Just when I started to enjoy drinking sake, cold sake was getting popular. And around that time, I started making sake cups. Sake is usually served either hot or cold. I believe that an open-shaped sake cup is more suitable for cold sake than a straight body cup. I have been constantly searching and trying to create a shape that is comfortable for me to drink. I also thought about how sake will flow after it gets in my mouth.
As for the volume, people in the Edo period practiced the culture of “Henpai” (a custom to offer a cup of sake in return to the person who offered you the drink). This gave me an idea that it is best not to drink too much at once. And in today’s context, it will be a good way to enjoy sake alone at home too.

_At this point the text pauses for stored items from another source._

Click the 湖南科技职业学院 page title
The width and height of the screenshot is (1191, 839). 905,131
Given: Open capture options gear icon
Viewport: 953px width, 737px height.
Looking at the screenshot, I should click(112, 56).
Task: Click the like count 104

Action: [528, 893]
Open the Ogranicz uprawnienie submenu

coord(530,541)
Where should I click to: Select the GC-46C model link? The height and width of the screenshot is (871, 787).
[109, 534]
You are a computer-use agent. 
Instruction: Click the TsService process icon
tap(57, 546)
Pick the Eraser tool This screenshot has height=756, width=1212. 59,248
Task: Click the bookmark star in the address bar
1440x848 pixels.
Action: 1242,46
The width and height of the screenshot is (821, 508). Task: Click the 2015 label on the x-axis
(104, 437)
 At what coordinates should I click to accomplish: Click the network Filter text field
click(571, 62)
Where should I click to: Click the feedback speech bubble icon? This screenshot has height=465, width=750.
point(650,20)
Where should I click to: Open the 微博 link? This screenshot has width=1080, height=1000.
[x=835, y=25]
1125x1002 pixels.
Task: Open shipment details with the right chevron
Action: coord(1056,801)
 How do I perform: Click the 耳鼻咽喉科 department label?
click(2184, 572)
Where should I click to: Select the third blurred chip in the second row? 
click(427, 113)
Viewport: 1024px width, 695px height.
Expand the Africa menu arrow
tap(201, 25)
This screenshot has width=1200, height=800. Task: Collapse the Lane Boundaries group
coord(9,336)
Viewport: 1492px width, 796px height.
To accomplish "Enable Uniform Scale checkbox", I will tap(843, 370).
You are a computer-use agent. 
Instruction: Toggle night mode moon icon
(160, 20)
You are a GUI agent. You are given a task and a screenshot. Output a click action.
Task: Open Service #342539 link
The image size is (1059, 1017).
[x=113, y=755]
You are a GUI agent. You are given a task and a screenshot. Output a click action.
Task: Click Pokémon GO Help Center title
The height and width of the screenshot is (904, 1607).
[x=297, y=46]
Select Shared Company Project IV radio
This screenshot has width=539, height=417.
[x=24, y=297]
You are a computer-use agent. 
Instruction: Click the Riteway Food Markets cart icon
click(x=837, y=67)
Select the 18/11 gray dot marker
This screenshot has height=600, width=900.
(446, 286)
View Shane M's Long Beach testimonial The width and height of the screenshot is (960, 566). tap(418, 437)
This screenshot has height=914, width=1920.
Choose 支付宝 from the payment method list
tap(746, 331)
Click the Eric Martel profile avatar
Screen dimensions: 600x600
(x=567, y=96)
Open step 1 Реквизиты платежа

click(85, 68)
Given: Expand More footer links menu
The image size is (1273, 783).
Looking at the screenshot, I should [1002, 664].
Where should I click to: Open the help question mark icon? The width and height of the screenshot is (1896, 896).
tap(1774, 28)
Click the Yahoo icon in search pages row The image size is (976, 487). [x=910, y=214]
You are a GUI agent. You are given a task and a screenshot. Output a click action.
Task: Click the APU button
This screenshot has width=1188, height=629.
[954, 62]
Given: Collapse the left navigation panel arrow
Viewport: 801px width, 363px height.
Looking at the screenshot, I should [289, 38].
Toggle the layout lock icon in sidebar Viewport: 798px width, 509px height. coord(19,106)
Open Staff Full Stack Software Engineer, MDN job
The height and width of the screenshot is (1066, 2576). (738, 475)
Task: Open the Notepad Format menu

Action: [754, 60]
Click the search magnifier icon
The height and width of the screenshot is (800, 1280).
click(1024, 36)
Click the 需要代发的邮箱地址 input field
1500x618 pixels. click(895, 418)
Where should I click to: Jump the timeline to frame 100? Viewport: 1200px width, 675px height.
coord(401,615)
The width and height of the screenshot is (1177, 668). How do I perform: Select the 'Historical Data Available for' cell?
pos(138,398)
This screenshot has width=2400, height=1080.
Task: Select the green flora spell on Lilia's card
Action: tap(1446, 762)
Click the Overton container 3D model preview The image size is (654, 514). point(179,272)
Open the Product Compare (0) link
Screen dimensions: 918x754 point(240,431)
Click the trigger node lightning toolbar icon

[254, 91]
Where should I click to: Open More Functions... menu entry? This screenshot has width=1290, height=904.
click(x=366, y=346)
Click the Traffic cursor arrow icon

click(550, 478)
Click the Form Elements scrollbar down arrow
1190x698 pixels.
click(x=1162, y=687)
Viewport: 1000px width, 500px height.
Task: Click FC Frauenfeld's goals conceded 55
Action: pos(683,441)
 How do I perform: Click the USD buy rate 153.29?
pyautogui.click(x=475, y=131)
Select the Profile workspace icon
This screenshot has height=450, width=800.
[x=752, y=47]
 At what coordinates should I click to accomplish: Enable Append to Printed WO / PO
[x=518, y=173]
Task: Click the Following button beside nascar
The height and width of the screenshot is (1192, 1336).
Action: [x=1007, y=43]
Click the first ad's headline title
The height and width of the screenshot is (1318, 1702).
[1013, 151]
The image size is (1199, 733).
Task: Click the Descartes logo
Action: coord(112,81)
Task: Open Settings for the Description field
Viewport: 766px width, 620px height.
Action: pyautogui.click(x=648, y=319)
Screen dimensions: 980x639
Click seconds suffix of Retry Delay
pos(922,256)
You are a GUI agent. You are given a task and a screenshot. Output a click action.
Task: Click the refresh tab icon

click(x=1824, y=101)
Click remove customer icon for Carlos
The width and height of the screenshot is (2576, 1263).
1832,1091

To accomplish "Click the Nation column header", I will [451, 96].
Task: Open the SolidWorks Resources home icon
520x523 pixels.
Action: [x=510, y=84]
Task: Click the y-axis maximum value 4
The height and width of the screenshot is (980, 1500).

Furthermore, talking about tea ware, I was told by the tea vendors that the number of people using the “kyusu” style teapots has been decreasing. Therefore, I began thinking about how can we drink tea in the future. I am aiming to create a shape that suits the modern tea culture. For instance, a “Houhin” style teapot is easy to maintain and can be washed quickly after use.
– There sizes of “Houhin” vary from one to another.
Yes. Because they were made by hand. And if they break, there is no lid to replace. But you can repair it with kintsugi.
– Please visit HULS GALLERY and take a look at Mr. Terauchi’s works. Some of them are listed on our online store.
My works are made of 100% Izumiyama clay which cannot be found in any other place.
* Early Imari: Porcelain ware produced in the early 17th century in Arita, which is characterized by blue painting. They are the oldest production in the category of old Imari ware produced in the Edo period in Arita.
* Imaizumi Imaemon: A celebrated family of ceramicists in Arita, producing porcelain in Iro-Nabeshima style. Imaizumi Imaemon XIV and his father XIII are designated Living National Treasure.